- _Passage to read_
*-*-*

My home state of Georgia may soon join those states that have enacted “Prescription Drug Monitoring Programs,” thereby making individual citizen’s prescription records subject to easier state and federal government snooping. Already nearly three dozen states have such programs in place, a primary reason for which is to receive federal grants.
In Georgia, the legislation is being pushed by Republicans, and the bill (HB 614) passed the state House by a wide margin earlier this month and awaits action in the Senate.
The prescription-drug monitoring program this legislation creates would result in a massive database of prescriptions for patients throughout Georgia, to be gathered and accessed without any basis to suspect the patient or the prescribing doctor of any wrongdoing. The prescription and over-the-counter drugs that would be required to be monitored and reported include all those contained on federal and state controlled substances schedules; including, for example, pain medications, sleeping aids, Ritalin, cold medications containing pseudoephedrine, and many others.

*-*-*

Excerpts from a dataset:
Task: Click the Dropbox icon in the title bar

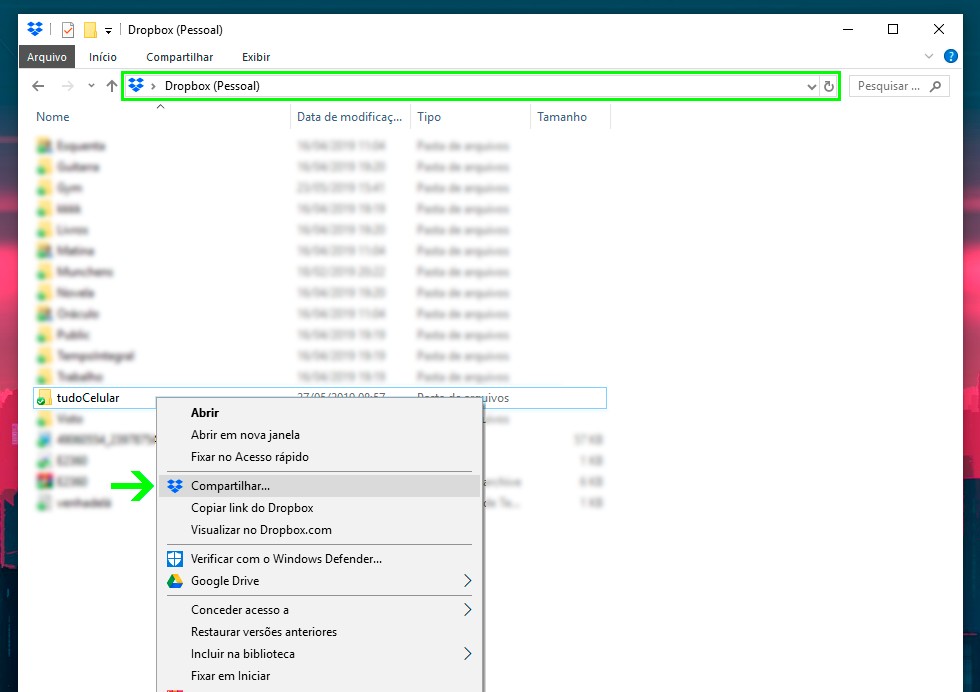Action: (35, 29)
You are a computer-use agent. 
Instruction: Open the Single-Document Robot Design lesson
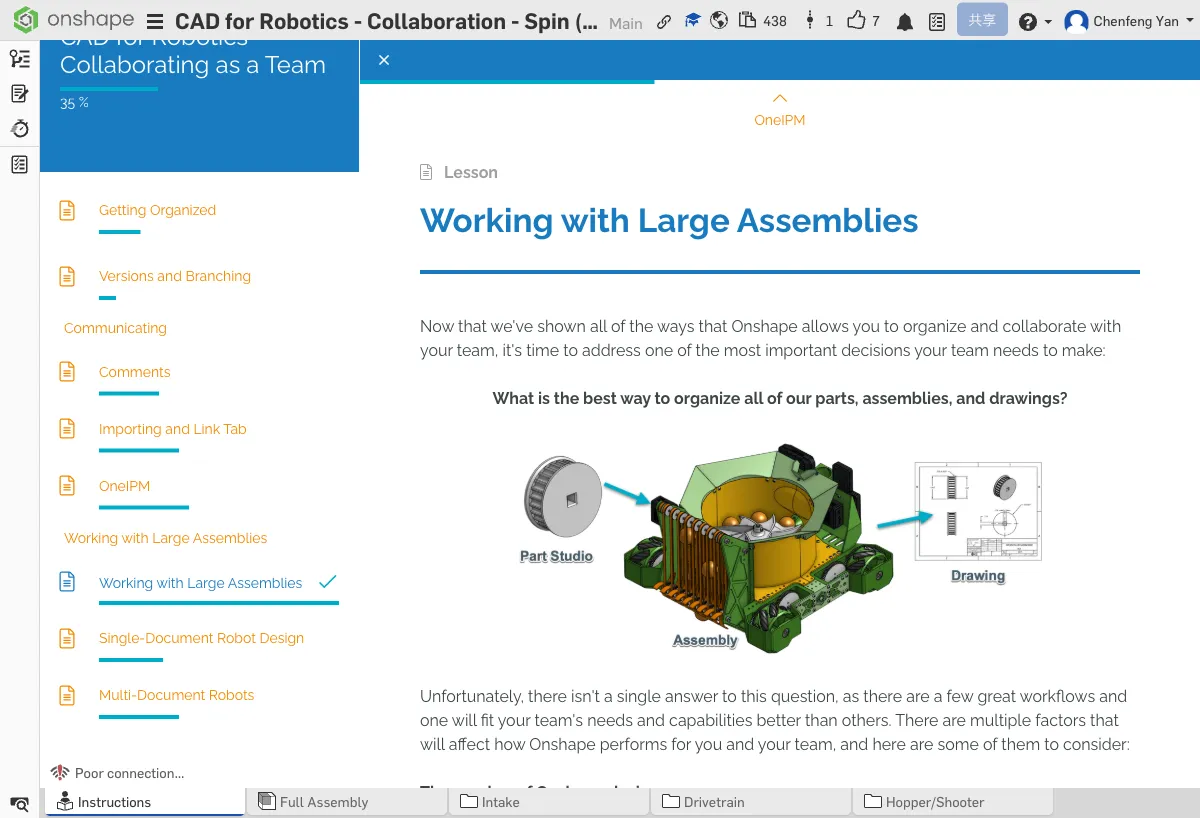(201, 638)
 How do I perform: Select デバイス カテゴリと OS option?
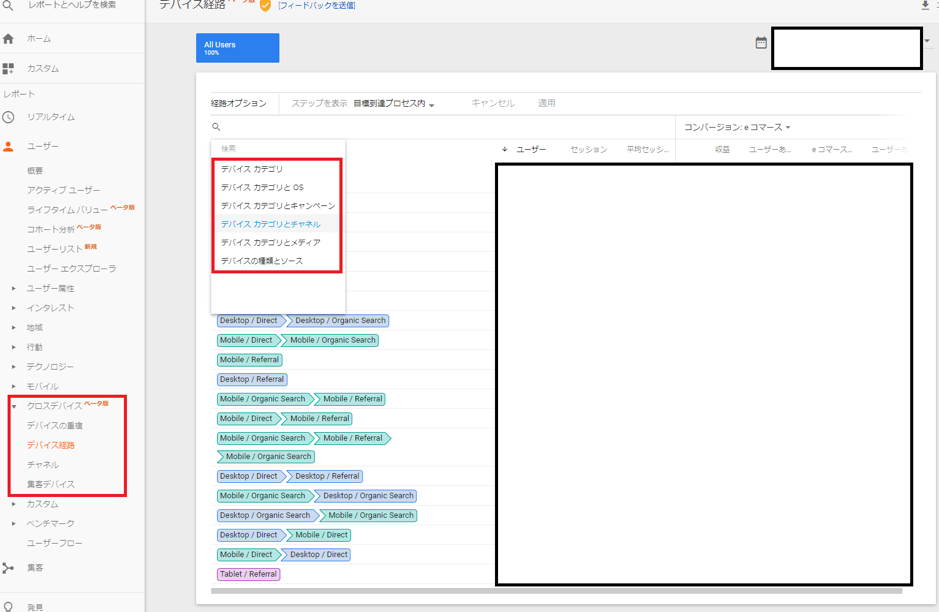pos(262,187)
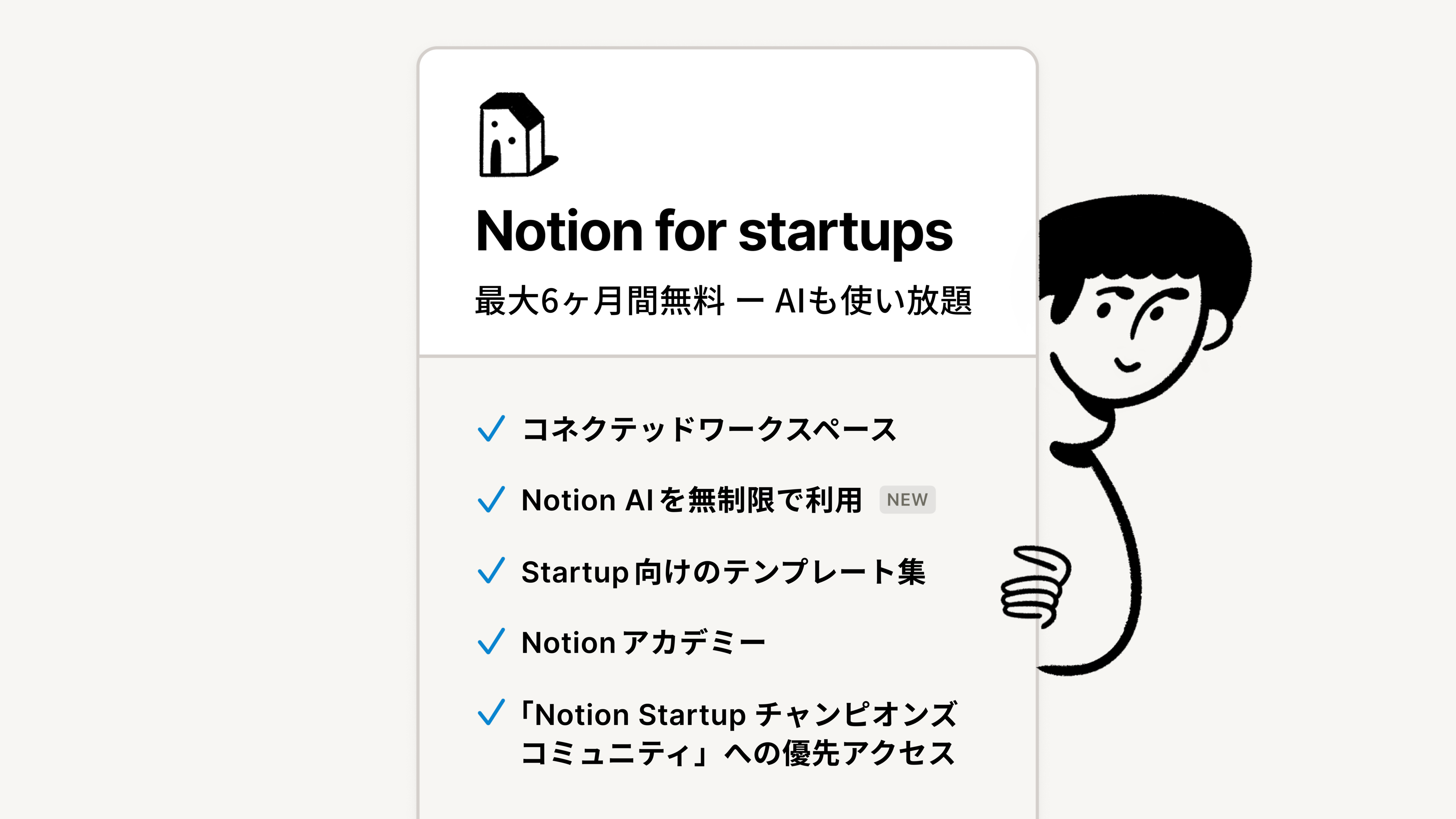The width and height of the screenshot is (1456, 819).
Task: Click the Notion AIを無制限で利用 feature text
Action: tap(691, 500)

*-*-*

- _Exercise directions_
In the text on Georgia's prescription drug monitoring bill, copy the part starting at "My home state" and ending at "in the Senate.", but switch "snooping" to "surveillance". None of the entries are needed.

- _Solution for this task_
My home state of Georgia may soon join those states that have enacted “Prescription Drug Monitoring Programs,” thereby making individual citizen’s prescription records subject to easier state and federal government surveillance. Already nearly three dozen states have such programs in place, a primary reason for which is to receive federal grants.
In Georgia, the legislation is being pushed by Republicans, and the bill (HB 614) passed the state House by a wide margin earlier this month and awaits action in the Senate.